Element and text position data
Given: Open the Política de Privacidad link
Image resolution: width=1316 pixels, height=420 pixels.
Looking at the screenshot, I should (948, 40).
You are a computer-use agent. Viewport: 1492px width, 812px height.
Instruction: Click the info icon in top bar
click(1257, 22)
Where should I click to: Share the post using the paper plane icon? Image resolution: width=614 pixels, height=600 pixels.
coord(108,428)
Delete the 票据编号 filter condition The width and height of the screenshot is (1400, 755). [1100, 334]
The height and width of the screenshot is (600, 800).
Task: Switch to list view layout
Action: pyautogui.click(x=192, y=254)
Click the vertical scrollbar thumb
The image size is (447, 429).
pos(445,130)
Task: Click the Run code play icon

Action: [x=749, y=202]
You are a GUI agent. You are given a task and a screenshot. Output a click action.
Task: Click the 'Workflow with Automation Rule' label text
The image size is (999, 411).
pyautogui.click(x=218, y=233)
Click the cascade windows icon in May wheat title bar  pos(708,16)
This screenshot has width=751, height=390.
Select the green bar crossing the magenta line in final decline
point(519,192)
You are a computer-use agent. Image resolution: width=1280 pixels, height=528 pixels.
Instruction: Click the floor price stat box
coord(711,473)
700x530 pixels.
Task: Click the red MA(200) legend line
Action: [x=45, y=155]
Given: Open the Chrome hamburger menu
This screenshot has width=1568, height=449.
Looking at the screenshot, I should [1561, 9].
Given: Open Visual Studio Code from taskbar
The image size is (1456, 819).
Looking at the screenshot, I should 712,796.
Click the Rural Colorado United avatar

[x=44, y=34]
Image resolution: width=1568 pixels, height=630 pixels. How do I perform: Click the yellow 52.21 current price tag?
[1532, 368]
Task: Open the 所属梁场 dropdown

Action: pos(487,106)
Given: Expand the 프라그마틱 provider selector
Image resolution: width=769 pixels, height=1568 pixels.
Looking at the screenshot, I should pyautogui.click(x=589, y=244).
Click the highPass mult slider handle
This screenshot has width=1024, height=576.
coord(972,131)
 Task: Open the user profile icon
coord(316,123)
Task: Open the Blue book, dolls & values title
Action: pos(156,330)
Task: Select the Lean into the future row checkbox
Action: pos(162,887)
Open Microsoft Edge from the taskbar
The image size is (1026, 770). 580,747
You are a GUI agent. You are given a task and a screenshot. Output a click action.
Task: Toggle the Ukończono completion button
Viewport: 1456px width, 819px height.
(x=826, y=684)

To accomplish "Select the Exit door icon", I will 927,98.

* _DESCRIPTION OF THE TASK_
Copy every line of the material above that contains the string "icon". Case counts.

* _WRITTEN RESPONSE_
Instruction: Click the info icon in top bar
Where should I click to: Share the post using the paper plane icon? Image resolution: width=614 pixels, height=600 pixels.
Task: Click the Run code play icon
Click the cascade windows icon in May wheat title bar  pos(708,16)
 Task: Open the user profile icon
To accomplish "Select the Exit door icon", I will 927,98.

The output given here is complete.